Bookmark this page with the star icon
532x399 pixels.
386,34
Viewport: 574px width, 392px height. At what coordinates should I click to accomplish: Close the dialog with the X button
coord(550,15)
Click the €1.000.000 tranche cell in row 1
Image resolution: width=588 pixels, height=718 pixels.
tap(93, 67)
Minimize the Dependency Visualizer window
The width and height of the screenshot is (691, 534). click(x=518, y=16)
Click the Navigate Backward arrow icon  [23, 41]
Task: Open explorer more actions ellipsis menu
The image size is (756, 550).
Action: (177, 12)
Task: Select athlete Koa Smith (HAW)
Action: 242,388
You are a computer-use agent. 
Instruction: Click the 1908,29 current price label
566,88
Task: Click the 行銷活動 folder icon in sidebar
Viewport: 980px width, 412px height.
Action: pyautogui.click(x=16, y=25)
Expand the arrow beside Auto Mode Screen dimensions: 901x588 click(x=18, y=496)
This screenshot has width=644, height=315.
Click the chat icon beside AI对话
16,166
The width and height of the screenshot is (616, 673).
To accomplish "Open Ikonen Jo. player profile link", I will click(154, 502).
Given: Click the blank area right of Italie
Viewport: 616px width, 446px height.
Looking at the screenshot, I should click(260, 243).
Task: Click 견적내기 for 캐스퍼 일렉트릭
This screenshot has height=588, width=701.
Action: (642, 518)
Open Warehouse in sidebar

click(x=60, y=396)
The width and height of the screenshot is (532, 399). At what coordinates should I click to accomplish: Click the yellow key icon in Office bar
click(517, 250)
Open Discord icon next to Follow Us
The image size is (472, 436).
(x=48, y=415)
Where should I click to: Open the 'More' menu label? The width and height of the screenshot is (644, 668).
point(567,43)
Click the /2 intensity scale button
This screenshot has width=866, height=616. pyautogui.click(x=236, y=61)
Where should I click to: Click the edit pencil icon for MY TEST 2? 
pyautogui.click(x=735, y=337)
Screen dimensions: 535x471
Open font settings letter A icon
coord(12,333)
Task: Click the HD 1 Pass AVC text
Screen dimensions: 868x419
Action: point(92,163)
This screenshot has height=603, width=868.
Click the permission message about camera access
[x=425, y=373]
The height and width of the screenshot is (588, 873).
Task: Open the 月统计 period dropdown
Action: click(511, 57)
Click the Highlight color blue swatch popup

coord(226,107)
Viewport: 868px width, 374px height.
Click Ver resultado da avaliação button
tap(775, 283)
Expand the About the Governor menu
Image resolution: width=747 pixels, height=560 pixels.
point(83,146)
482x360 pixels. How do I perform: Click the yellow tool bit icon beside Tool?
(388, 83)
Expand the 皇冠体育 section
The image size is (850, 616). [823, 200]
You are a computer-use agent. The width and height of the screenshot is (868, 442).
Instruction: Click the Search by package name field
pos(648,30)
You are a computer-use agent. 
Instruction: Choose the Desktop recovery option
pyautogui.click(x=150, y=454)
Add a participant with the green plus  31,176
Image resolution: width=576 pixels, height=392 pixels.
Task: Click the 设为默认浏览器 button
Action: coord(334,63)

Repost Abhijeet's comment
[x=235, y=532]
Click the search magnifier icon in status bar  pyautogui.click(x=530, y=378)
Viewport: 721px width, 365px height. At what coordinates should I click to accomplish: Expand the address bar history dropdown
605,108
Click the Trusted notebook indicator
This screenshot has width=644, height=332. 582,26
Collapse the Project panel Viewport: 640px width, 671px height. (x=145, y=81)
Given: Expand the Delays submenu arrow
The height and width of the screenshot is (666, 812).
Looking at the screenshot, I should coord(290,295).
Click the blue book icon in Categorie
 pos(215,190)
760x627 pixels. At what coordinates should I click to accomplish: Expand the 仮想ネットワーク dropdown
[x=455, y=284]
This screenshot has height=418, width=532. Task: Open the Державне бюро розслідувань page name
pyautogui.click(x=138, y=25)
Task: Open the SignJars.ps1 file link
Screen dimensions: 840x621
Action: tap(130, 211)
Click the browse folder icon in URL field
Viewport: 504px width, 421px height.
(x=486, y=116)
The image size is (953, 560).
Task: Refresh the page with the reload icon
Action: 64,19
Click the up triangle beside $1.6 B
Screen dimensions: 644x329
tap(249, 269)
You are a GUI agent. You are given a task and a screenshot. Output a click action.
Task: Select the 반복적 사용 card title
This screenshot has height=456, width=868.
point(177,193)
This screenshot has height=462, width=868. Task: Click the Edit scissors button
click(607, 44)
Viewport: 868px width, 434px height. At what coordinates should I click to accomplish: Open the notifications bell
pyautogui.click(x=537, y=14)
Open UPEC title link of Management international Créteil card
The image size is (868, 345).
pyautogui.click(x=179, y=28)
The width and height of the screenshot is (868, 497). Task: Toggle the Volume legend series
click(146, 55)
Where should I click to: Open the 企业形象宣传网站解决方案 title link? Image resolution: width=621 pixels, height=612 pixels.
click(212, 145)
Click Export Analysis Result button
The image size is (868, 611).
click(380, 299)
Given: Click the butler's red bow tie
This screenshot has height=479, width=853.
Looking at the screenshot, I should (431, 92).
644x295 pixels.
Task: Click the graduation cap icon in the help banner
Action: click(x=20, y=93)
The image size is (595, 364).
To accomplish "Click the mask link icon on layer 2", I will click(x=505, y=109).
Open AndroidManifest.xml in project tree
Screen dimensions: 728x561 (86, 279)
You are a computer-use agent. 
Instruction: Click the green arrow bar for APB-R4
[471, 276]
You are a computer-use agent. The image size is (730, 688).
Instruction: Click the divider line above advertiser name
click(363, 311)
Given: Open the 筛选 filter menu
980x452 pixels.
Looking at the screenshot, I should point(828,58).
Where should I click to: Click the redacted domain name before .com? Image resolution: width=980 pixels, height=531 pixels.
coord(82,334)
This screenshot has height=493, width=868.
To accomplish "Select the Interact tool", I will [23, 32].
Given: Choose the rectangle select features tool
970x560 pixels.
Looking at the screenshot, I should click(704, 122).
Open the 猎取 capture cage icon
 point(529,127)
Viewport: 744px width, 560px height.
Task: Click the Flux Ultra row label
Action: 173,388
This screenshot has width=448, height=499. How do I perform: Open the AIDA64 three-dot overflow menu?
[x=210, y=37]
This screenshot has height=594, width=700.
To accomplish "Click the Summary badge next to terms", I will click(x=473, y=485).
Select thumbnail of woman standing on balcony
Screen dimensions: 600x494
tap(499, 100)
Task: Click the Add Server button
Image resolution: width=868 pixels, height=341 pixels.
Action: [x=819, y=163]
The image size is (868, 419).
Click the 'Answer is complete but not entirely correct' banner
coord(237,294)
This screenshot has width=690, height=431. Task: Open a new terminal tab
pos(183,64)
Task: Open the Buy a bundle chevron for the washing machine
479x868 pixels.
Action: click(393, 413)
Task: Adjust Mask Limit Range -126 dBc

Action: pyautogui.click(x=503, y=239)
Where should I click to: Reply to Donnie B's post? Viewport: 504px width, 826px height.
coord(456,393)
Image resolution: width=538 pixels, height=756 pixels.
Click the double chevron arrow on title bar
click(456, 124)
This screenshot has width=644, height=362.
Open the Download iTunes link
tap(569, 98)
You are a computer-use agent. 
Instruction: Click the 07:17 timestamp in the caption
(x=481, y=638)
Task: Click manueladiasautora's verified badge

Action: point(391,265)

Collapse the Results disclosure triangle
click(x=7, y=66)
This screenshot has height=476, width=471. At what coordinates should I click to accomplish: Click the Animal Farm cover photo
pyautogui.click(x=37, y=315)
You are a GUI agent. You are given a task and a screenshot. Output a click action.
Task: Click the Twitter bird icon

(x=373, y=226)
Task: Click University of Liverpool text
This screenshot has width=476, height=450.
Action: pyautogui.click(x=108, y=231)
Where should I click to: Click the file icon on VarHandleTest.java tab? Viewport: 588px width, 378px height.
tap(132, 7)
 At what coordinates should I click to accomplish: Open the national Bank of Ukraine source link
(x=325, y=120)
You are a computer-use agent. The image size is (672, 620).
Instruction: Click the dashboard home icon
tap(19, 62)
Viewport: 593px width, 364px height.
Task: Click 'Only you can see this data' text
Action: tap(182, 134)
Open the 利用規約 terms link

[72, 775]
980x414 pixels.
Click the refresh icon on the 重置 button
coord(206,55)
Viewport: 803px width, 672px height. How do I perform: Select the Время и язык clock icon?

━━━━━━━━━━━━━━━━━━━━

What you have to do: From the top of the material above, print every line exactly, ending with the line that holds "Task: Click the HD 1 Pass AVC text".

Written solution:
Bookmark this page with the star icon
532x399 pixels.
386,34
Viewport: 574px width, 392px height. At what coordinates should I click to accomplish: Close the dialog with the X button
coord(550,15)
Click the €1.000.000 tranche cell in row 1
Image resolution: width=588 pixels, height=718 pixels.
tap(93, 67)
Minimize the Dependency Visualizer window
The width and height of the screenshot is (691, 534). click(x=518, y=16)
Click the Navigate Backward arrow icon  [23, 41]
Task: Open explorer more actions ellipsis menu
The image size is (756, 550).
Action: (177, 12)
Task: Select athlete Koa Smith (HAW)
Action: 242,388
You are a computer-use agent. 
Instruction: Click the 1908,29 current price label
566,88
Task: Click the 行銷活動 folder icon in sidebar
Viewport: 980px width, 412px height.
Action: pyautogui.click(x=16, y=25)
Expand the arrow beside Auto Mode Screen dimensions: 901x588 click(x=18, y=496)
This screenshot has width=644, height=315.
Click the chat icon beside AI对话
16,166
The width and height of the screenshot is (616, 673).
To accomplish "Open Ikonen Jo. player profile link", I will click(154, 502).
Given: Click the blank area right of Italie
Viewport: 616px width, 446px height.
Looking at the screenshot, I should click(260, 243).
Task: Click 견적내기 for 캐스퍼 일렉트릭
This screenshot has height=588, width=701.
Action: (642, 518)
Open Warehouse in sidebar

click(x=60, y=396)
The width and height of the screenshot is (532, 399). At what coordinates should I click to accomplish: Click the yellow key icon in Office bar
click(517, 250)
Open Discord icon next to Follow Us
The image size is (472, 436).
(x=48, y=415)
Where should I click to: Open the 'More' menu label? The width and height of the screenshot is (644, 668).
point(567,43)
Click the /2 intensity scale button
This screenshot has width=866, height=616. pyautogui.click(x=236, y=61)
Where should I click to: Click the edit pencil icon for MY TEST 2? 
pyautogui.click(x=735, y=337)
Screen dimensions: 535x471
Open font settings letter A icon
coord(12,333)
Task: Click the HD 1 Pass AVC text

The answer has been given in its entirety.